Monday, March 19, 2007

Homeless days

Years ago I was homeless. Like my father before me, I left school for the road, at least for a few months. The following year I did it again for much longer. I remember looking at the trains going by and recalling that Dad refused to teach me how to jump cars, something he knew about from when he worked on the Illinois Central. But I wanted to be a hobo.



I realized that few people really understand the hobo life because it's been outlawed for some time now. That's so curious, it's like a man sawing off his feet so they won't hurt. A hoe-boy is a man who will, among other things, hire out to mindlessly walk in line with others of his ilk, hoeing away in a cotton field, or tomato patch. If he had his own hoe, useful for many things, he could put in gardens for people who had houses but no time.



But the hobo did the same thing that tractors and tillers do now. So the hobo is not wanted, needed or desired. They are the homeless now and possibly crazy or violent or both. So from time to time the streets of NYC suddenly are cleansed of wandering workers and unskilled laborers waving hoes.

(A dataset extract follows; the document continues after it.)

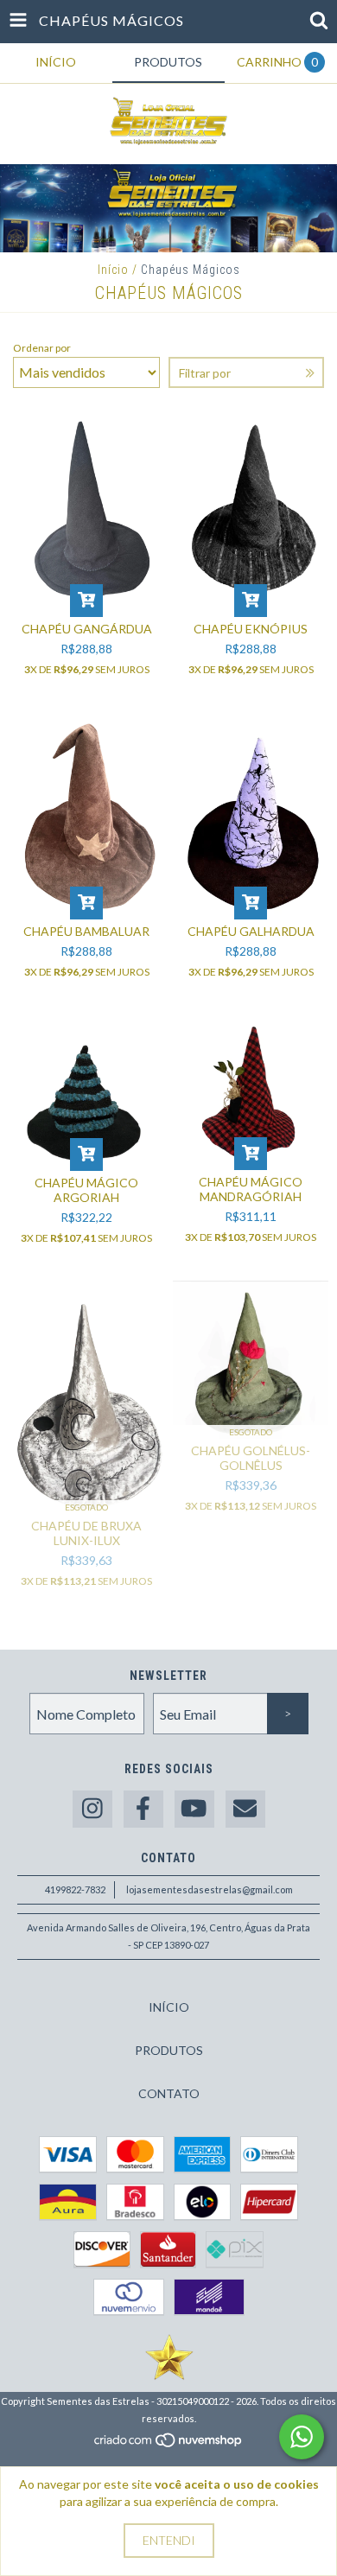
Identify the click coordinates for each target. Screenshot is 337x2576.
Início (113, 270)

There were people who traveled the roads, even going into subdivisions to sharpen lawnmowers, kitchen knives and scissors. I remember, in the 60's how the last of them to drive slowly by seemed tired and quiet. Usually they chattered away about the weather and local dogs. Then they went away, maybe to end up drunks in some inner city park. Or CEO's of some multi-national investing slush fund. Never know, they survived on sharpening knives and putting in tomato patches, harvesting cabbages, knocking down bee hives. Lots of stuff got done when we allowed people to travel freely and work as they felt the need.



My son was trying to do that, but everything costs so much and the trains aren't the same. He's kind of been taken out of the picture now, too. Become a welfare case, taking from the public offering, so long as that service can be maintained. We may decide that sick people are a drag on the system, making us weak and subject to terrorism. So the government may use it's power to turn certain people secretly into non-citizens and by storing them in secret prisons overseas, can eliminate the problem of homelessness and abject poverty. Also this surplus we have of unskilled and skilled laborers who happen to need a lot of money to live on because everything costs so darn much, especially when you consider what the Chinese are paying their workers to make it all. Lots of cash up front. Fortunately the black market can keep our economy from collapsing, until, like in Afghanistan the black market is the bulk of the economy. Then national priorities change and that's when I worry about my son, because he isn't worth much to certain business types.



See, now if I had been taught how to jump on slow moving train cars, I could have been a hobo and taught my son how to be a hobo so he wouldn't have been in that VW van that morning and in a wheelchair today. It's Dad's fault, then, that he was worried if he taught me, I'd do it and get myself killed, or in a wheelchair the rest of my life. He shoulda handled it like he did everything else, hang the consequences, let's have fun!



I would have made a great hobo, although I think I would have liked to model it after the earlier hobos, with the hoe and bag hanging down filled with a shirt, socks and a harmonica... maybe some kerchiefs in red checkers. Cool.